The fact that the number of valid positions is 19 x 19 in base 3 is wild. You'd have to be almost dan-level to immediately recognize that the pic above isn't actually a real game.
There are only 3^289 possible configurations of pieces on the board, so the fact that the number of legal configurations fits in a 289-digit ternary number is kind of trivial.
Not really. The T19 stone makes no damn sense, there's literally no reason to put a stone there. The T1 stone is an "empty triangle" AND in the corner, and only serves to weaken that position. The A1 / B1 stones are also worthless, and only serve to weaken white's position.
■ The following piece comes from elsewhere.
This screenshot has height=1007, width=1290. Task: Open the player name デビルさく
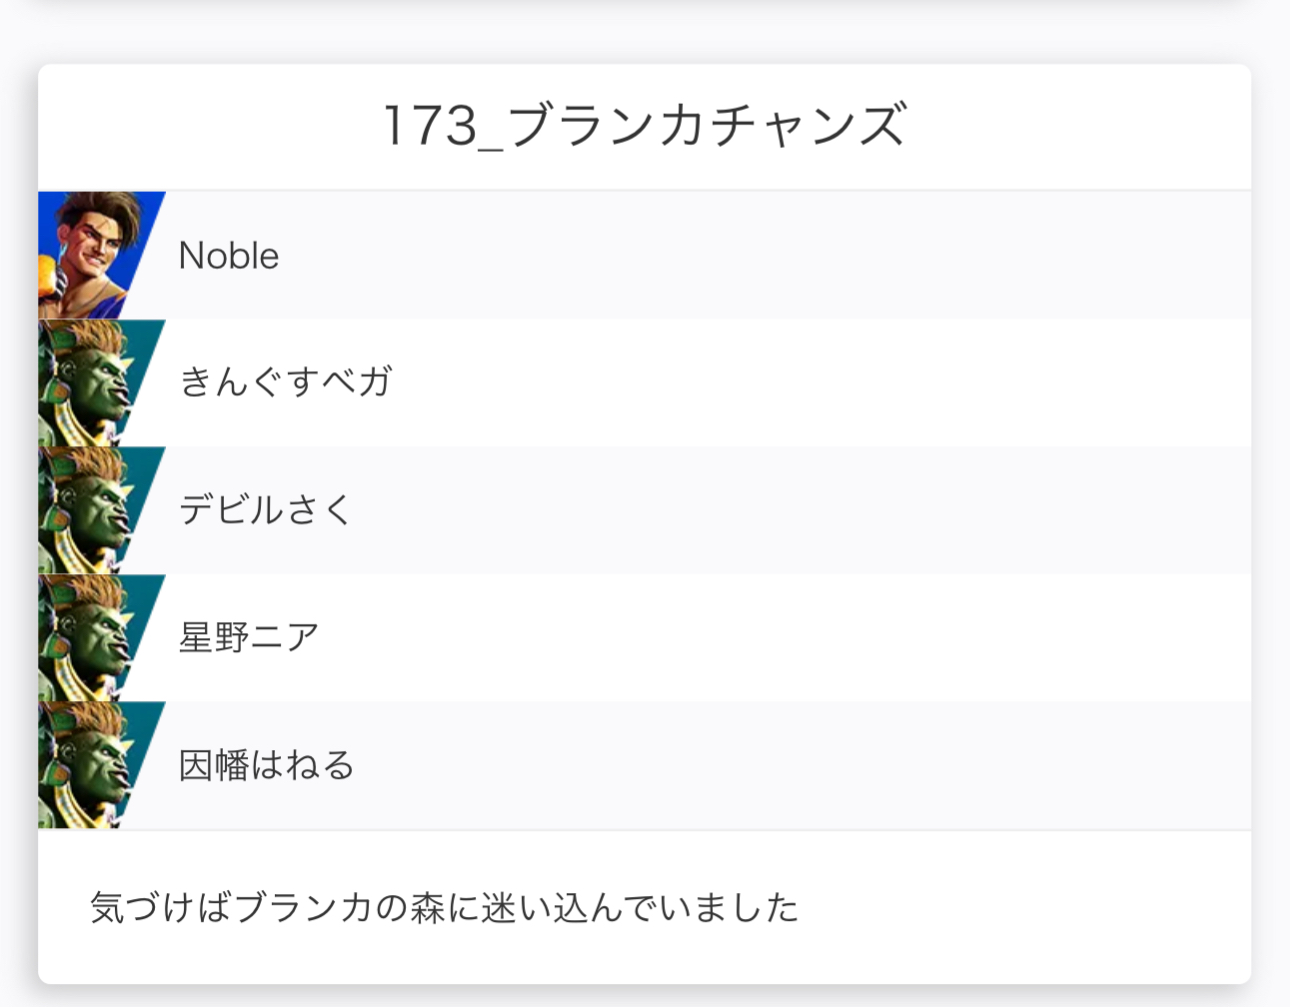click(265, 510)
When I played seriously, I was only 14 Kyu (many years ago) and I immediately recognized that the board was not a real game. I'd imagine that any 10 to 20 Kyu player (very weak ranking, probably equivalent to D-rank players in Chess) would immediately recognize that the "game" in the picture was wrong.
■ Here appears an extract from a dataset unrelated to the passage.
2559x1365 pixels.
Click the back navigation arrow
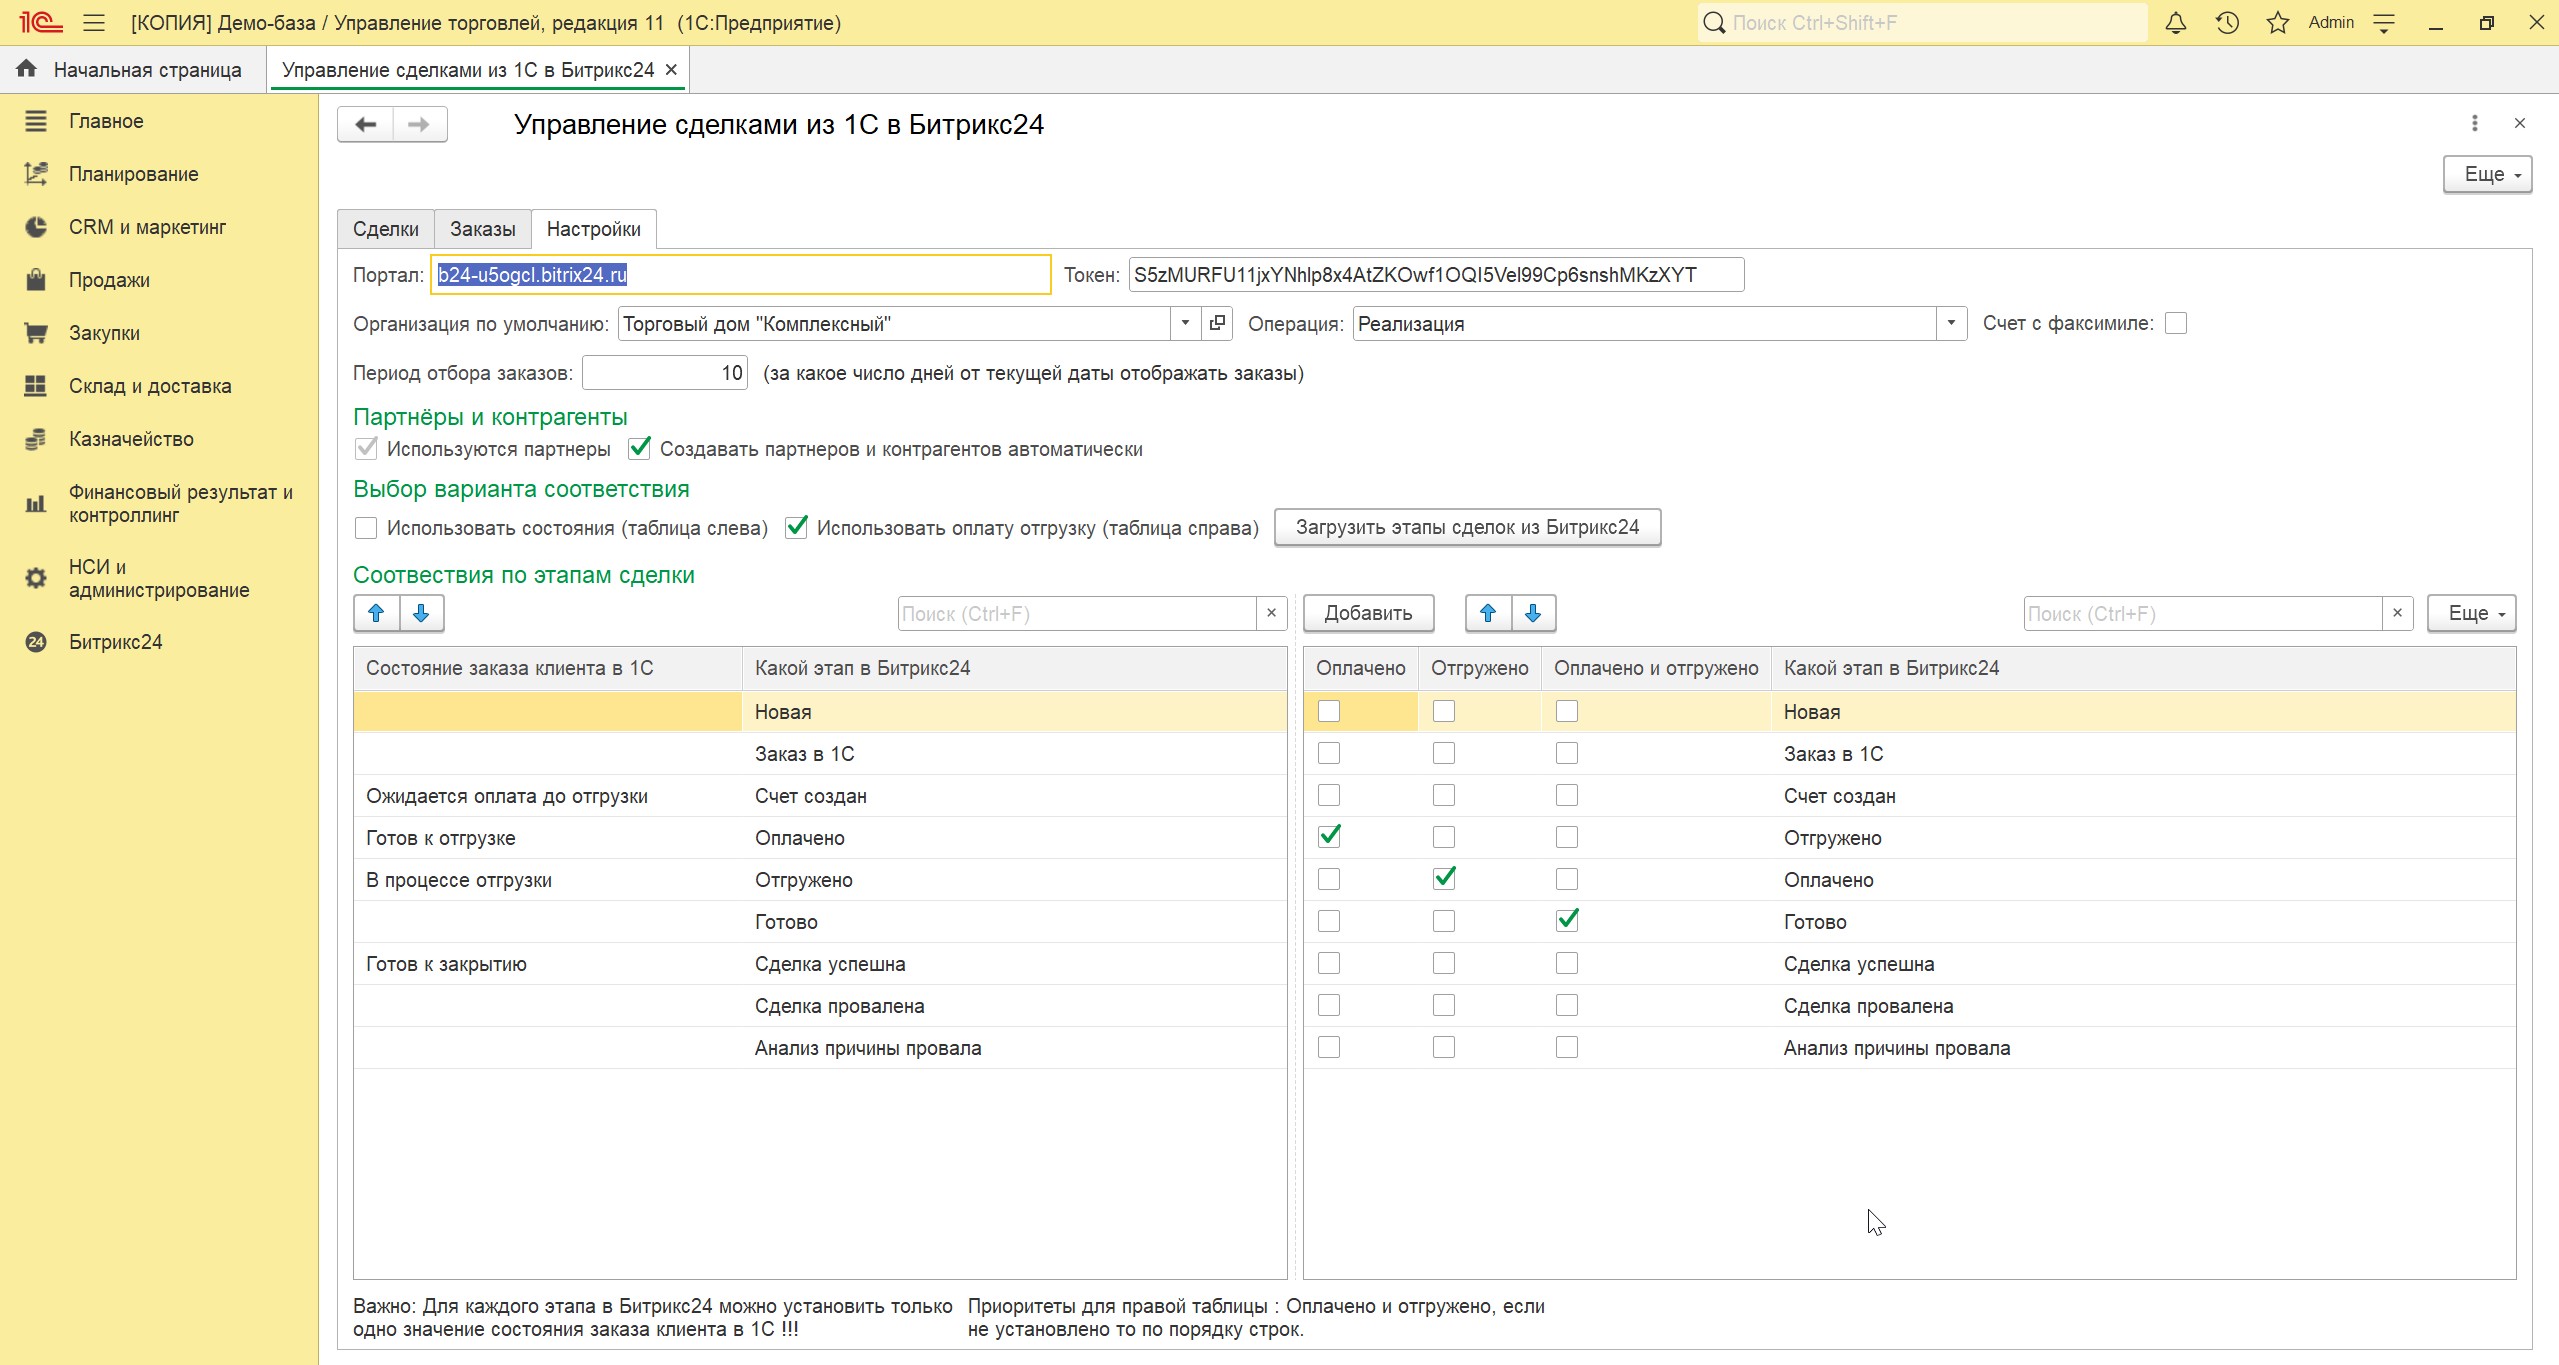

The fact that it is 19x19 in base 3 is not that suprising. If you visualize all possible positons (legal or not) then you have 19x19 board of 3 states (black, white, note). So it's 3 * * (19 * 19). Which is 1 and 19 * 19 zeros in base 3. Only some of these positions are legal so the number is lower - quite a bit, that's why there are leading zeros in top left.
The linked paper seemed really clear (I don't play Go, but I do study dynamic programming algorithms). So it may not pop out unless you play- but it looks like the black stones at Q2-R2 falsify the board (as they have no air holes). Actually I think the simplicity of the legality rule makes this even more interesting.